## PROVIDED ENTRIES

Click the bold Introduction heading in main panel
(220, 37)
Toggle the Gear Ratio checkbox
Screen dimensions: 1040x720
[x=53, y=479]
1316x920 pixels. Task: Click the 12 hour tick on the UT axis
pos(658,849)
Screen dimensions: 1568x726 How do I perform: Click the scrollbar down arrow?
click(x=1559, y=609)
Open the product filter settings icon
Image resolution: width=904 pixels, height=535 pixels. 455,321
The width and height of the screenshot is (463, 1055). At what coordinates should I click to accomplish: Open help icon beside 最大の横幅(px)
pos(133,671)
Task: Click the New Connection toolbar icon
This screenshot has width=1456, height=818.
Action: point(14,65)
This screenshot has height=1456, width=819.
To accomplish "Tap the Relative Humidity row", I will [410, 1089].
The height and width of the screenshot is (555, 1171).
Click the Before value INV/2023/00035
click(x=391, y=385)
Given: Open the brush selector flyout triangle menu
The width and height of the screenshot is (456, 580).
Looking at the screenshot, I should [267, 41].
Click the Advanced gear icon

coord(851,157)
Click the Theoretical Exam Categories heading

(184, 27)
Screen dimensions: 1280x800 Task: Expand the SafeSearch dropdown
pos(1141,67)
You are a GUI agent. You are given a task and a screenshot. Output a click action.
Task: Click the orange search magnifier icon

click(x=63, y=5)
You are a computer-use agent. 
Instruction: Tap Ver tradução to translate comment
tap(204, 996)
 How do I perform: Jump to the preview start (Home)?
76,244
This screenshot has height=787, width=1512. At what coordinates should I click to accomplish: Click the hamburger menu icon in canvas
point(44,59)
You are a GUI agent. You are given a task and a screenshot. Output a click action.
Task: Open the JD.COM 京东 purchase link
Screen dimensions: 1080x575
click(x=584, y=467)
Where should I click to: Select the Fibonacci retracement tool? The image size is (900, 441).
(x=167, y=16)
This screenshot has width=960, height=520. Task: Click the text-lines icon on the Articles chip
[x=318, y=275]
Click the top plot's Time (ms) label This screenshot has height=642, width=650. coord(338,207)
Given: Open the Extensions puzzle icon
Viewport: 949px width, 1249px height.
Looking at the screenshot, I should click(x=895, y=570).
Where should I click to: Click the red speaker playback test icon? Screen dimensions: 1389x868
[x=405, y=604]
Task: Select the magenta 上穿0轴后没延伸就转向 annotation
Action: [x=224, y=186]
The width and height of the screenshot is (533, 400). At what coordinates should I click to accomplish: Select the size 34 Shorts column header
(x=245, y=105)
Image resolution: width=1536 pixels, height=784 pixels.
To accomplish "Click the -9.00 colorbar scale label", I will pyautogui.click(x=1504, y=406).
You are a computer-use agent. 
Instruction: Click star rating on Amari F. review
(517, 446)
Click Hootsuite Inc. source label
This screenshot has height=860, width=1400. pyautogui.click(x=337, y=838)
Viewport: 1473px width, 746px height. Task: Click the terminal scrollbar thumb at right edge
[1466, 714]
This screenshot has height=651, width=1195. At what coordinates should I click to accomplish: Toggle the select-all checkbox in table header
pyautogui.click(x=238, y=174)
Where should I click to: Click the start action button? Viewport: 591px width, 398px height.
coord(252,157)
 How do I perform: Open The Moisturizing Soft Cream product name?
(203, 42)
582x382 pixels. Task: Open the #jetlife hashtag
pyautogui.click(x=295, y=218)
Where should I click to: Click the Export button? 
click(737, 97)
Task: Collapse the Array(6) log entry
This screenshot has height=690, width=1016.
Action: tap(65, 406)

## REQUIRED WORK
Take the line that contains "Click Hootsuite Inc. source label" and every line after it in the material above. Set those lines down exactly and nothing more.

## RESULT OF THIS TASK
Click Hootsuite Inc. source label
This screenshot has height=860, width=1400. pyautogui.click(x=337, y=838)
Viewport: 1473px width, 746px height. Task: Click the terminal scrollbar thumb at right edge
[1466, 714]
This screenshot has height=651, width=1195. At what coordinates should I click to accomplish: Toggle the select-all checkbox in table header
pyautogui.click(x=238, y=174)
Where should I click to: Click the start action button? Viewport: 591px width, 398px height.
coord(252,157)
 How do I perform: Open The Moisturizing Soft Cream product name?
(203, 42)
582x382 pixels. Task: Open the #jetlife hashtag
pyautogui.click(x=295, y=218)
Where should I click to: Click the Export button? 
click(737, 97)
Task: Collapse the Array(6) log entry
This screenshot has height=690, width=1016.
Action: tap(65, 406)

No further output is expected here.